Fix/show management tunnels by smalex-z · Pull Request #86 · smalex-z/gopher

smalex-z · 2026-05-05T21:24:28Z

Description

Resolves #__
Supports #84

Changes Made

Completely reworks client side architecture and requires a client golang binary now.

Testing

Tested locally
Added/updated unit tests
All tests passing

Screenshots (if applicable)

The agent control plane runs as a private rathole service entry per machine — same shape as the existing machine-ssh tunnel but bound to 127.0.0.1 on both sides. Until now it was hidden from the dashboard, making it confusing when operators noticed an extra port on the VPS. Synthesizes a Tunnel row with Kind: "machine-agent" alongside the existing machine-ssh entry whenever the machine has agent fields populated. Status comes from AgentLastSeen freshness (active within two missed health polls = active, otherwise offline; pending before the first poll lands). Tunnels page sort now pins management entries (SSH, then agent) to the top of each machine's group so user tunnels stay together below them. Managed=true is already in place so the existing protected- tunnel guard prevents accidental deletion.

…up + notifies server Three things I missed in the agent rollout: 1. Bootstrap.sh was still installing the agent as User=$SSH_USER with no gopher system user and no /etc/sudoers.d/gopher entry. Migrate.sh on existing machines created the gopher user with NOPASSWD: ALL, but fresh bootstraps ended up in a different shape — inconsistent. Bootstrap now mirrors migrate.sh exactly: creates the gopher user, writes the sudoers rule, chowns /etc/rathole/client.toml + the agent config to gopher, and installs the systemd unit with User=gopher. 2. gopher-uninstall.sh had leftover "user-mode" cleanup (kill ~/bin/gopher- agent, strip user crontab) from an abandoned design path, AND it never removed the gopher system user. Stripped the dead code; added userdel gopher AFTER the agent service is stopped; sudoers cleanup runs last so prior steps could still use sudo. 3. When an operator runs gopher-uninstall locally on a client, the dashboard's machine list went stale — there was no callback to delete the server-side record. Now the script POSTs to /api/machines/self- delete with its agent token before tearing down. The endpoint resolves the token to a machine via db.GetMachineByAgentToken and calls MachineService.DeleteFromClient — a new variant of Delete that skips the remote-uninstall step (we're already running it locally) but still does server-side cleanup (tunnels, Caddy, rathole reconcile, machine row). The notification is best-effort: failures (no curl, expired DNS, server unreachable) leave the local cleanup proceeding normally — the operator can still delete from the dashboard manually.

You're right: the dashboard kept reporting machines as "connected" even after rathole-client was removed, as long as the gopher binary was alive.
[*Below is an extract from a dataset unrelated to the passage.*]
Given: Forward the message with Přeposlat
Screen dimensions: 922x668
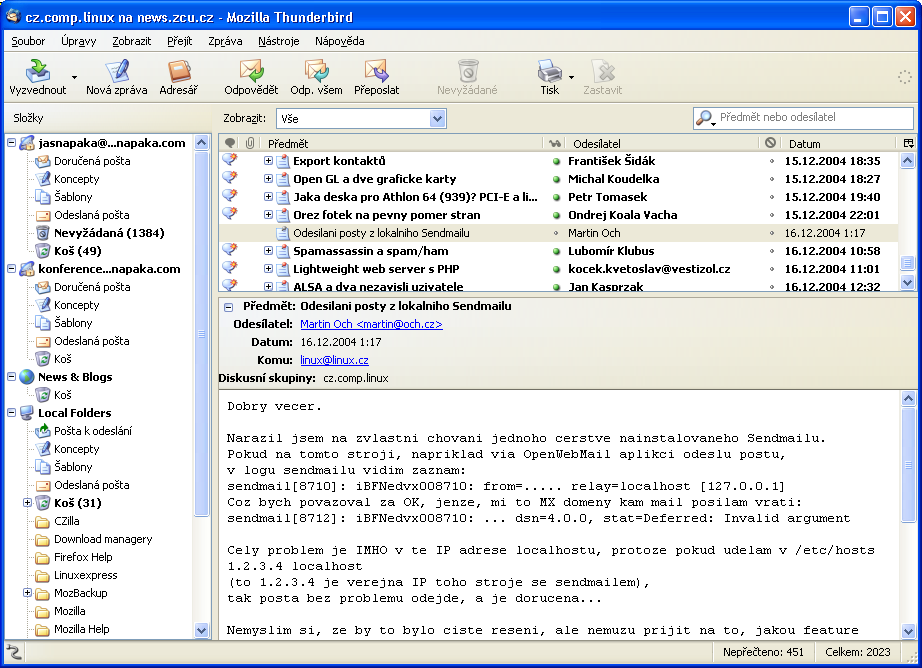Looking at the screenshot, I should 376,71.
The agent's status endpoint already reports rathole.Active separately, but checkViaAgent's only response to "agent up, rathole down" was to log a failed health check and try recovery — it never updated machine.Status. Combined with monitor.go skipping agent-installed machines, nothing flipped the status off "connected" from the last good poll. Now when the agent answers but reports rathole inactive, we explicitly flip the machine to offline via a new SetMachineAgentDegraded helper. AgentLastSeen still updates (the back-channel works), but Status reflects the actual tunnel-serving capability. Synthesized SSH tunnel rows derive from machine.Status and will correctly show offline once this lands. The tunnel-status path (monitor.go's checkTunnels) already TCP-probes rathole bind ports independently, so per-tunnel statuses were correct — this fix is specifically about machine.Status.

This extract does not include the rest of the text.